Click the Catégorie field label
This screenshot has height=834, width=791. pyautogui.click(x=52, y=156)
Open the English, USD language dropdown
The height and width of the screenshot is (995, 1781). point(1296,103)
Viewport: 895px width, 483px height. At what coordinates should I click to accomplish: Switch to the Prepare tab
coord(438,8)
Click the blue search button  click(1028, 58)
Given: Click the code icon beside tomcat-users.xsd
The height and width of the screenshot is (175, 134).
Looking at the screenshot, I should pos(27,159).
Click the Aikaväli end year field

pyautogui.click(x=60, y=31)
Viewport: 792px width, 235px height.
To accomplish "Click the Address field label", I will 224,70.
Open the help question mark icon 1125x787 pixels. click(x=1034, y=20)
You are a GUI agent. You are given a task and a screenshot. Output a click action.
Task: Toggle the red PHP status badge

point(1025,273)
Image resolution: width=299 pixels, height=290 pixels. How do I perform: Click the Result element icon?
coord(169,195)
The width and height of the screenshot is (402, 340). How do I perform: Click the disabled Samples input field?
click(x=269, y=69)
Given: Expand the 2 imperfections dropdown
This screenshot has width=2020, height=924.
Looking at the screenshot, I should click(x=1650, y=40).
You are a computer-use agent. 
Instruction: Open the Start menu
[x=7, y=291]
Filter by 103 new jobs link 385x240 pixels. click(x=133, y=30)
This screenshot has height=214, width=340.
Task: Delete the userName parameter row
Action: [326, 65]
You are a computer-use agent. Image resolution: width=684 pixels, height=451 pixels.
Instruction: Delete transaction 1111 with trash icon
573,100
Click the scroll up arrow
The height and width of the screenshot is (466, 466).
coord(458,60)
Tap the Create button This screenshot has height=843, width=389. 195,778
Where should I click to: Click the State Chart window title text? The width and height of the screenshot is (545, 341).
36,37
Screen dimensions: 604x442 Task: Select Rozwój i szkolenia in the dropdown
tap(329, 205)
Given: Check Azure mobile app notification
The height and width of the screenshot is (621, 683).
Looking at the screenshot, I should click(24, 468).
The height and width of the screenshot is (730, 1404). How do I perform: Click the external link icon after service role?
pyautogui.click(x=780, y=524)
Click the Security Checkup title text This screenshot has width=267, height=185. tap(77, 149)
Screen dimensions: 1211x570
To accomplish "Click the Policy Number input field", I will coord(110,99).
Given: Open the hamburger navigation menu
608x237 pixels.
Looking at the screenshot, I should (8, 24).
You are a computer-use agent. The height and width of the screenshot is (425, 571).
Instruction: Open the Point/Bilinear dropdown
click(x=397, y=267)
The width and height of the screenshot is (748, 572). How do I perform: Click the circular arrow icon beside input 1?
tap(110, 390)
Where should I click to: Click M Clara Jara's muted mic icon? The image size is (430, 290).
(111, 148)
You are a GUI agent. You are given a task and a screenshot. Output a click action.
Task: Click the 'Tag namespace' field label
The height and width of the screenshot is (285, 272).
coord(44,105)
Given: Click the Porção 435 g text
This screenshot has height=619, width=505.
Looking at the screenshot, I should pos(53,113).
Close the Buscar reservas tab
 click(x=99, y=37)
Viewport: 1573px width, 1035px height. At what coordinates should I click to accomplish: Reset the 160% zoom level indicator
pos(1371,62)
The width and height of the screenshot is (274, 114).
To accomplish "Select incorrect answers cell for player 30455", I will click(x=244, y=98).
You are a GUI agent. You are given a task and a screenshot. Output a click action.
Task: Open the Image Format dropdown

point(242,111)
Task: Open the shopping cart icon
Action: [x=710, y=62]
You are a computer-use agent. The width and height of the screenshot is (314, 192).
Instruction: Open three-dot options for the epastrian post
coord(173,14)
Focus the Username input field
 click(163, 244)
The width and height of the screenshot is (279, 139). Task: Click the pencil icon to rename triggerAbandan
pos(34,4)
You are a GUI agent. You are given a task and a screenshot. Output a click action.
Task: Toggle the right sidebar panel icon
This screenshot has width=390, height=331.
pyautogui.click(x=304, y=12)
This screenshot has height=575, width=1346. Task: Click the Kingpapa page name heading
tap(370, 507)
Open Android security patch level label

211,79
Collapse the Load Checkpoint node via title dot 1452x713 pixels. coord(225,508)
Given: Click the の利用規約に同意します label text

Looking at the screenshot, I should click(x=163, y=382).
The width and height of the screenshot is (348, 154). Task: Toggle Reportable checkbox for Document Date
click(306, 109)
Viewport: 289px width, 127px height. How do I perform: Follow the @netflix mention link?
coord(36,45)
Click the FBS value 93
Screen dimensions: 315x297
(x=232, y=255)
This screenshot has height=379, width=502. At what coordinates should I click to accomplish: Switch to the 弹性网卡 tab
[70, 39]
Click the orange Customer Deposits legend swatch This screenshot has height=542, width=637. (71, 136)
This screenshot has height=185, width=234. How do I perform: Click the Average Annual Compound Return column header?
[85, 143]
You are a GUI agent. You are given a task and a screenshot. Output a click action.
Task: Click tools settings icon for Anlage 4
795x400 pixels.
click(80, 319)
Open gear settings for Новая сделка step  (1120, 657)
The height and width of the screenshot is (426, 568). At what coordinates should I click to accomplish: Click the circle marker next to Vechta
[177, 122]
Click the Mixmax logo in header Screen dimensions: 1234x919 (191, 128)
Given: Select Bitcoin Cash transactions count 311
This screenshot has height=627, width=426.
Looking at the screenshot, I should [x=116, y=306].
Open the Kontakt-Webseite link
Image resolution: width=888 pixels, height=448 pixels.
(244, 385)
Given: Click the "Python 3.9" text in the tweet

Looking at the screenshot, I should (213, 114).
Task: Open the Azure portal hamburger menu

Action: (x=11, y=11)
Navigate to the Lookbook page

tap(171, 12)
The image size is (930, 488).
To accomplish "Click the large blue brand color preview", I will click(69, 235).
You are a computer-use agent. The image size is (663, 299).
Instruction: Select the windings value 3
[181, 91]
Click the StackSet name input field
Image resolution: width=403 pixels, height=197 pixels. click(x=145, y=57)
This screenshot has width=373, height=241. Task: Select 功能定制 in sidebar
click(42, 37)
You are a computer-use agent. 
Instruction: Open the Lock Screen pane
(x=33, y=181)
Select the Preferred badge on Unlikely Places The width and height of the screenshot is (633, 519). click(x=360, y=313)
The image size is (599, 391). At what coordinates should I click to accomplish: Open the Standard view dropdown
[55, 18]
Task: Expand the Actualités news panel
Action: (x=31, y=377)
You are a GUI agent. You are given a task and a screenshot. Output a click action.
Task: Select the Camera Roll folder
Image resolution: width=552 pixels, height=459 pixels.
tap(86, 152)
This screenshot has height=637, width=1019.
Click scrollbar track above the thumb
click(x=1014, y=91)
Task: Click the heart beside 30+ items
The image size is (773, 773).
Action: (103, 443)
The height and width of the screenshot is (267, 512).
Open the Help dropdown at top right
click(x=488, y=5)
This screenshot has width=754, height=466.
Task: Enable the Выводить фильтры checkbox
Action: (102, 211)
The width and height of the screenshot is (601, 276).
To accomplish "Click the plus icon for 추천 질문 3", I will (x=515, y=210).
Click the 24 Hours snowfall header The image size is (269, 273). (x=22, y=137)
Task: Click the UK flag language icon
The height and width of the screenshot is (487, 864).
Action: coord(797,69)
----------------
What you will do → Copy out each line of the data in which the word "settings" appears.

Response for this exercise →
Task: Click tools settings icon for Anlage 4
Open gear settings for Новая сделка step  (1120, 657)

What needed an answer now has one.